= Exercise prompt =
Between the line containing "169x141 pixels." and the line containing "You are a GUI" lies a run of lines; give that run again exactly, with both of those lines, and nothing else from the entries below.

Saved entries:

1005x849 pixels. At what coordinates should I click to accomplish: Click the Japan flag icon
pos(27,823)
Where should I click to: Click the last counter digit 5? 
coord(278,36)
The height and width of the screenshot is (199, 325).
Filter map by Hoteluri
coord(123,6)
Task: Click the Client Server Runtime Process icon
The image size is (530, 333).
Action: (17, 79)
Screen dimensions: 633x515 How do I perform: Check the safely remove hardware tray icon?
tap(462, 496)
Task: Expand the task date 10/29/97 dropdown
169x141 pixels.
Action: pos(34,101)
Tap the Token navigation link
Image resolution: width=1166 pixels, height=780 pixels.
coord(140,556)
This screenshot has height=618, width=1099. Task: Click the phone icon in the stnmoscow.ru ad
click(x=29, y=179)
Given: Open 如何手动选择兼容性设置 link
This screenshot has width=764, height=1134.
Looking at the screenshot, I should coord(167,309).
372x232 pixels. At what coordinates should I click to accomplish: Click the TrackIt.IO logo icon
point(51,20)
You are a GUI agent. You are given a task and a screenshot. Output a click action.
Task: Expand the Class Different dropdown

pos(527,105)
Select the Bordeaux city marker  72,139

= Task output =
169x141 pixels.
Action: pos(34,101)
Tap the Token navigation link
Image resolution: width=1166 pixels, height=780 pixels.
coord(140,556)
This screenshot has height=618, width=1099. Task: Click the phone icon in the stnmoscow.ru ad
click(x=29, y=179)
Given: Open 如何手动选择兼容性设置 link
This screenshot has width=764, height=1134.
Looking at the screenshot, I should coord(167,309).
372x232 pixels. At what coordinates should I click to accomplish: Click the TrackIt.IO logo icon
point(51,20)
You are a GUI agent. You are given a task and a screenshot. Output a click action.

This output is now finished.